Tg-I278T Cbs−/− mice have reduced life span

Cohorts of Tg-I278T Cbs−/−, Tg-hCBS Cbs−/−, and sibling controls were aged for up to 900 days. These animals were all born to mothers drinking zinc water to induce transgene expression, but the water was removed at the time of weaning. In adult animals between 6 and 9 mo of age, the mean serum tHcy for Tg-I278T Cbs−/− was 296 ± 28 μM (n=7) compared to 169 ± 25 μM (n=6) for Tg-hCBS Cbs−/− and 5.5 ± 2.3 μM (n=7) for the combined controls. The difference in tHcy between the Tg-hCBS Cbs−/− and Tg-I278T Cbs−/− animals is probably due to slight expression of the transgene in the absence of zinc, resulting in the mice containing Tg-hCBS having a very slight amount of CBS activity. However, even in Tg-hCBS Cbs−/− animals in the absence of zinc, the amount of residual CBS activity was below our limit of detection in both immunoblot and enzyme activity analysis (data not shown).

We noticed obvious phenotypic differences in Tg-I278T Cbs−/− compared to Tg-hCBS Cbs−/− and control animals. Tg-I278T Cbs−/− animals exhibited extensive alopecia of the face and head, were smaller in size, and had a hunched appearance (Fig. 1A, B). In addition, Tg-I278T Cbs−/− had a shorter life span compared to sibling controls (Fig. 1C), with a median survival time of 613 days compared to 821 days (P<0.0003, log rank test). In contrast, there was no difference in the median survival times of Tg-hCBS Cbs−/− animals compared to their sibling controls (Fig. 1D). Necropsies on deceased animals were performed when possible, but, in general, we were unable to identify a specific cause of death.

Figure 1.

Figure 1.

Comparison of Tg-hCBS Cbs−/− and Tg-I278T Cbs−/− appearance and survival. A) Frontal view of 913-day-old male Tg-hCBS Cbs−/− (left panel) and 686-day-old male Tg-I278T Cbs−/− (right panel). B) Side-by-side size comparison of same two animals. C) Survival curves of Tg-I278T Cbs−/− compared to sibling controls. D) Survival curve of Tg-hCBS Cbs−/− animals compared to controls. Tick marks show censored animals.

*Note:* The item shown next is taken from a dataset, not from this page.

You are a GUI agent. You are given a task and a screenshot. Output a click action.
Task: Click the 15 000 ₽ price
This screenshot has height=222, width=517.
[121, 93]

Tg-I278T Cbs−/− mice develop osteoporosis

Osteoporosis is a common clinical symptom of CBS deficiency in humans. Therefore, we examined Tg-I278T Cbs−/−, Tg-hCBS Cbs−/−, and control animals for osteoporosis by micro-CT scan. Mice from each group were investigated for any changes in their femur and fifth lumbar vertebrae at various time intervals from 5 to 14 mo. Shape and size of femur were unaffected in both models, indicating normal final development, but at 10 and 14 mo Tg-I278T Cbs−/− mice displayed a rough periosteal surface and small holes (Fig. 2A). Longitudinal sections of femur epiphysis of both Cbs-deficient mouse models were evaluated for any changes in trabecular and cortical bone (Fig. 2B). Trabecular bone in the secondary spongiosa and in the secondary ossification center appears to be unaffected in Tg-hCBS Cbs−/− mice, whereas Tg-I278T Cbs−/− mice showed reduced trabecular bone mass, particularly at 10 and 14 mo time points. In Tg-I278T Cbs−/−, animals reduced trabecular bone volume is accompanied by an increased number of trabeculae, presumably indicating amplified bone resorption by osteoclasts. Moreover, the bone mineral density (BMD), corresponding to the X-ray attenuation, and thus image gray values, of Tg-I278T Cbs−/− femora was reduced, illustrating diminished mineral content of the bone tissue. Transverse sections at the secondary spongiosa level showed reduction of the cortical bone width in Tg-I278T Cbs−/− mice at the same time points (Fig. 2B, C). As individual bones of the skeletal system are differentially affected by systemic metabolic changes and mechanical loading, we also examined the fifth lumbar vertebrae by micro CT analysis. As represented in Fig. 2D, the spine of Tg-hCBS Cbs−/− mice did not show changes in bone volume and BMD. In contrast, Tg-I278T Cbs−/− mice showed decrease bone mass and BMD at indicated time points. These results imply that Tg-I278T Cbs−/− mice exhibit osteoporosis that is evident by 6 mo of age.

Figure 2.

Figure 2.

Comparison of femora and fifth lumbar vertebrae from Tg-hCBS Cbs−/− and Tg-I278T Cbs−/− mice with their age-matched controls illustrated by micro-CT analysis. A) Femur epiphysis view showing bone size, shape, and surface. Orange box shows obvious areas of osteoporosis. B) Longitudinal sections of epiphyseal femur, illustrating the amount of trabecular bone in the secondary spongiosa and secondary ossification center, as well as the cortical width and BMD. C) Transverse sections through the entire femur proximal from the growth plate represents changes in the secondary spongiosa trabecular bone and cortical bone width. D) Fifth lumbar vertebrae presented in transverse sections. All investigated sample sections were imaged at comparable positions..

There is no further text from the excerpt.